Observando o panorama descrito, no qual as novas possibilidades para um receptor/produtor, o pressuposto da interação e a convergência entre a multiplicidade de canais sinalizam uma nova face do jornalismo contemporâneo. É neste cenário de conflito de papéis num ambiente multimidiático que esta investigação aplica a Teoria do Newsmaking. Newsmaking Diversas teorias, nascidas a partir da comercialização e profissionalização do jornalismo, discutem o papel deste profissional no momento da produção da notícia. A busca pela isenção, a manipulação da informação, a imposição da vontade pessoal na esolha do que é ou não notícia, são alguns dos temas propostos por esses estudiosos. Nos anos 70, um novo paradigma surge nesse cenário acadêmico de extrema reflexão sobre a área - a Teoria do Newsmaking, cuja base está sustentada na concepção da notícia como construção da realidade. O Newsmaking tem como base a Sociologia do Conhecimento. Esse campo de estudo parte da premissa de que a realidade em que vivemos é construída socialmente. No livro de Peter L. Berger, A Construção Social da Realidade, o autor a define “como uma qualidade pertencente a fenômenos que reconhecemos terem um ser independente de nossa própria volição (não podemos ‘desejar que não existam’)” (BERGER, 1983;11). Sendo assim, as notícias aparecem como uma das ferramentas de construção da realidade cotidiana, à medida em que interferem e colaboram na definição de situação por parte do público. Embora seja possível dizer que o homem tenha uma natureza, é mais significativo dizer que o homem constrói sua própria natureza, ou, mais simplesmente, que o homem se produz a si mesmo. (BERGER, 1983;72)

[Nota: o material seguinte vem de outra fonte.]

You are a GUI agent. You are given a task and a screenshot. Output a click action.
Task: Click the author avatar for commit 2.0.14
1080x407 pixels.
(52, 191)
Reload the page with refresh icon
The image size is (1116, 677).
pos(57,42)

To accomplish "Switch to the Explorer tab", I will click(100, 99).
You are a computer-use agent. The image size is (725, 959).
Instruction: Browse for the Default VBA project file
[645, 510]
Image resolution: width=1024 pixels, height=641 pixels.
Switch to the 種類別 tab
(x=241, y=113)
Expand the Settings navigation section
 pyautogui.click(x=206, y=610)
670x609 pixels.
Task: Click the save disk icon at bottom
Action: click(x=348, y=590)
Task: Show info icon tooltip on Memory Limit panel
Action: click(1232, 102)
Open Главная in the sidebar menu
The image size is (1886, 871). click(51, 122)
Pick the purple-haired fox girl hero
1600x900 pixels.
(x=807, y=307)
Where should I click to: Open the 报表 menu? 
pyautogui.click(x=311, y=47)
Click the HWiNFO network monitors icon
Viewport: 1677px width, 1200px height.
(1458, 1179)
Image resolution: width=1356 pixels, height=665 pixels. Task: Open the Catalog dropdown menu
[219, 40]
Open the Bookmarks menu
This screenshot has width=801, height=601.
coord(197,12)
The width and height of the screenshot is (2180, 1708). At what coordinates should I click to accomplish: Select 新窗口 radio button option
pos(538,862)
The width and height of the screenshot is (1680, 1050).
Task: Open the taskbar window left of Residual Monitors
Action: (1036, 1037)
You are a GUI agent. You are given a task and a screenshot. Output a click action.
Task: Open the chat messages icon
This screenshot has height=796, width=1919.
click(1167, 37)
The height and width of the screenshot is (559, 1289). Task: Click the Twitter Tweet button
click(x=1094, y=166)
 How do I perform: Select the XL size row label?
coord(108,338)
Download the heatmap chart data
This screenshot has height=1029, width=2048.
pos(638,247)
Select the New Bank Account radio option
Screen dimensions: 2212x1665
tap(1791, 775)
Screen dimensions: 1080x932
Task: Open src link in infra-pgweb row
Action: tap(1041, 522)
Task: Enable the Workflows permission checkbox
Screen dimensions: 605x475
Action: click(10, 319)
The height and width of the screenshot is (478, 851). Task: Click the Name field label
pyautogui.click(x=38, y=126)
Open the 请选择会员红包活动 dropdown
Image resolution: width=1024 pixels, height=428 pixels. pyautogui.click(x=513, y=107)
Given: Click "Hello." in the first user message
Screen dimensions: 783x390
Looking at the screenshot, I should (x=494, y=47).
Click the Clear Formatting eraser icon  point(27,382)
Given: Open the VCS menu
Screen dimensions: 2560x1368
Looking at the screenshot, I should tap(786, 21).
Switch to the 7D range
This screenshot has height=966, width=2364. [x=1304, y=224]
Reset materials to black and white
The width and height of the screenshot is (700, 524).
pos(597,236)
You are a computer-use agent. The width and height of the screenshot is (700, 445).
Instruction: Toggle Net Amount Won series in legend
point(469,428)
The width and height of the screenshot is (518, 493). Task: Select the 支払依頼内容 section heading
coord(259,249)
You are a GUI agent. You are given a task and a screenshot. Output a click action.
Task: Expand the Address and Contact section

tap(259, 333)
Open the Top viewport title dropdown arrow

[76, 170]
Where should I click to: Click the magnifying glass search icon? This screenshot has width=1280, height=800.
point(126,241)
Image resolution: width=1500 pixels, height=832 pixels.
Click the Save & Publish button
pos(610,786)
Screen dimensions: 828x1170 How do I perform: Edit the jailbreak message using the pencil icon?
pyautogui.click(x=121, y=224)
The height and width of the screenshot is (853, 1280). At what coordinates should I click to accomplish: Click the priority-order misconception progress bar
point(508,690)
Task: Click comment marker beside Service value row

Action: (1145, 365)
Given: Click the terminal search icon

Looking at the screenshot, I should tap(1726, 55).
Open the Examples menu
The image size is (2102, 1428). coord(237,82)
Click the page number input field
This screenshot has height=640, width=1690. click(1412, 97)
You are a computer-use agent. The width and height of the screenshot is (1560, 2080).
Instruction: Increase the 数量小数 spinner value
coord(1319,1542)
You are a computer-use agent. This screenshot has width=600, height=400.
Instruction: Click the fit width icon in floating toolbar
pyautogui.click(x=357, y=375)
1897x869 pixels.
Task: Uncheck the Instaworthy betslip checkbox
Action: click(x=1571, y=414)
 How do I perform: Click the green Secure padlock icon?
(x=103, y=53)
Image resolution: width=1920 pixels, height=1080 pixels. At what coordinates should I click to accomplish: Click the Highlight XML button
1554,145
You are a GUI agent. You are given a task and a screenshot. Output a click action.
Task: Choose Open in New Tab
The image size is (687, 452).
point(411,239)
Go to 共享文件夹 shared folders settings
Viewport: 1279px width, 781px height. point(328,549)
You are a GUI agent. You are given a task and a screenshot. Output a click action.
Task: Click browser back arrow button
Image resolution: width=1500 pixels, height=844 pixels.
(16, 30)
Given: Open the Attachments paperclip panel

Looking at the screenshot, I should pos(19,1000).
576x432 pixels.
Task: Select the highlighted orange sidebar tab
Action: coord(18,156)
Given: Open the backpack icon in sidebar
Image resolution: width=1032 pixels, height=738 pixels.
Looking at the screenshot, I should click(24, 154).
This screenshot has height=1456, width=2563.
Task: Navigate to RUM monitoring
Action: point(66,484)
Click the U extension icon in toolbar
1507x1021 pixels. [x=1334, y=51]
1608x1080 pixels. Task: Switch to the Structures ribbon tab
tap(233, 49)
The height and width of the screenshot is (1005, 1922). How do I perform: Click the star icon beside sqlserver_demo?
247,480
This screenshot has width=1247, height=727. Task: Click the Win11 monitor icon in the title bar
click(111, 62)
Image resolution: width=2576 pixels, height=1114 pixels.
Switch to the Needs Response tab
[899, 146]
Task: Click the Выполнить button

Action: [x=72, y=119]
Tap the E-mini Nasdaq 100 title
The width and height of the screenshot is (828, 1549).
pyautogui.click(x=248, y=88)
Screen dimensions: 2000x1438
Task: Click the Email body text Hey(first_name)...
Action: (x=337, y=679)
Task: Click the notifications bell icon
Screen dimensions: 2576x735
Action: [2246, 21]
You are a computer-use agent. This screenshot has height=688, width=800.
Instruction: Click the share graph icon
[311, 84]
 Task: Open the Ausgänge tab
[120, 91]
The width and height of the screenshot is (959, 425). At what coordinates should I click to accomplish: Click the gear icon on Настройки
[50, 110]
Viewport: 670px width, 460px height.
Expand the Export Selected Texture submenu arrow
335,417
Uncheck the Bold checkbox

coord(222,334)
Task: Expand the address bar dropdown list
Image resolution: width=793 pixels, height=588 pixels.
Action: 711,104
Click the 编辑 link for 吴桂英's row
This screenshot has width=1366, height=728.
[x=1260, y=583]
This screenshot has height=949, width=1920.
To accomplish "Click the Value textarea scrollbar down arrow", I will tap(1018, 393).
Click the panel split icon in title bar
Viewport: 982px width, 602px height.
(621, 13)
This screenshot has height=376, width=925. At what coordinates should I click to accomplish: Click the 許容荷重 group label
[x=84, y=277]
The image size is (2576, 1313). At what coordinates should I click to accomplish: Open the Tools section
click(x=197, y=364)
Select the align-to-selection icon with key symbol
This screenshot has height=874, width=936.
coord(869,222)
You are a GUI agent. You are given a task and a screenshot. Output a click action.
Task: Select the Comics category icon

O jornalismo é a prática de relatar fatos a partir da visão de um ser humano, o jornalista. Entretanto, os próprios jornalistas preferem se declarar como comunicadores desinteressados, alegando que retratam fielmente a realidade. O senso comum idealiza um profissional que seja objetivo, não interferente e não opinativo. O problema, no entanto, estaria na definição da palavra objetividade. Felipe Pena dedica um capítulo de se livro Teoria do Jornalismo à discussão de seu significado. O autor afirma que objetividade e subjetividade não são termos opostos, destacando que o primeiro existe diante da inevitabilidade do segundo (2008, p.50).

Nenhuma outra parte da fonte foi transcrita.